Some folks still cling to the outdated notion that the groundhog is a varmint. However, these benighted few are living in the past. They dwell in a time when the American economy had an agricultural base and a surplus population of groundhogs could do some measurable crop damage. But our nation has moved on to the twenty-first century and we now have an information economy. And I can’t see groundhogs posing any concrete threat to information.

We must begin to reappraise the groundhog in the light of modernity. I venture to say that there are many young people who have never had an encounter with one of these shy, sensitive creatures. Groundhogs, unlike rats, deer, coyotes, skunks, and raccoons do not seek urban environments. They prefer their humble rural burrows, living much like marmot versions of Hobbits.
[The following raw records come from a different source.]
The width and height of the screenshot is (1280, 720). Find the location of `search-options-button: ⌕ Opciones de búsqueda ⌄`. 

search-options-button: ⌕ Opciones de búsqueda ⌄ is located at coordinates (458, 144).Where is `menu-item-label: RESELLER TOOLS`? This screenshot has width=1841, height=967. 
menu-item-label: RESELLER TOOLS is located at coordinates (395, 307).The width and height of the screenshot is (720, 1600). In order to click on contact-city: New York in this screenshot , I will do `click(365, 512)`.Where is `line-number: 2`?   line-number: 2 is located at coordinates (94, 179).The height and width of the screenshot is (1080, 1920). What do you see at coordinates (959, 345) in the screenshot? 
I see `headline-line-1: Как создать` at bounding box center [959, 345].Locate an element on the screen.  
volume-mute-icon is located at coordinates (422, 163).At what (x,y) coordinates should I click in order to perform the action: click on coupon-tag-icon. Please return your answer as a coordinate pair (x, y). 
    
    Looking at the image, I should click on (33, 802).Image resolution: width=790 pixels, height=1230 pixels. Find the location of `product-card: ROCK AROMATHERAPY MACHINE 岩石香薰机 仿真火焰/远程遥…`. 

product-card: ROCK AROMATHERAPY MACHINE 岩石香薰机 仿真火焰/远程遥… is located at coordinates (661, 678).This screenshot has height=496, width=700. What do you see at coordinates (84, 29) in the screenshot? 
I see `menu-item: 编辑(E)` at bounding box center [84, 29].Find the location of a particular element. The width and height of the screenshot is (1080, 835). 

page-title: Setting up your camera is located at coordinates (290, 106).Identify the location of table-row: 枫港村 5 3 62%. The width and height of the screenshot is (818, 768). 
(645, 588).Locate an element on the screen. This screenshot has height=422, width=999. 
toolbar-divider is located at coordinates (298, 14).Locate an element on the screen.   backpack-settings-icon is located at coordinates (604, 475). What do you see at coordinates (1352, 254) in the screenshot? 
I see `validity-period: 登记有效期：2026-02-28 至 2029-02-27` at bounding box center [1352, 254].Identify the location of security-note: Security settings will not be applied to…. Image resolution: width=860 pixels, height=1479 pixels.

It is a puzzlement as to why the groundhog has not been employed as a character in a fable or two because they are the very embodiment of virtue—they mind their own business, they are not aggressive, and they do not proselytize their religious or political views to others. They are quiet and dignified. And they have much to teach us about how to handle winter. If we would only follow the groundhog in learning how to hibernate, we could solve many problems.

If humans learned to hibernate we could cut carbon emissions by at least a third. Heart attacks from shoveling snow would be a thing of the past. States and municipalities could save money now spent on sand and salt for roads. And it wouldn’t matter if we set our clocks back or not.

So, there you have it, my humble plea for people to come to their senses and elevate Groundhog Day to the status it deserves. I know that it won’t happen overnight. It will take time and energy. We will need to lobby our politicians. We will have to mobilize, organize, and demonstrate. Nothing great was ever gained without a struggle. And we must not waver lest some sleazy politico proposes to make Groundhog Day the first Monday in February. “The 2nd of February or fight,” must be our motto.

I can conceive of no better place to begin the campaign for National Groundhog Day than right here in Brown County. For our county is home to countless groundhogs. And I can think of no better people to press this cause of liberty than the folks who live here. So, let’s make Groundhog Day special this year and keep it in our hearts all year long.

Note: Please don’t refer to groundhogs as woodchucks. They don’t chuck wood and they find the term demeaning.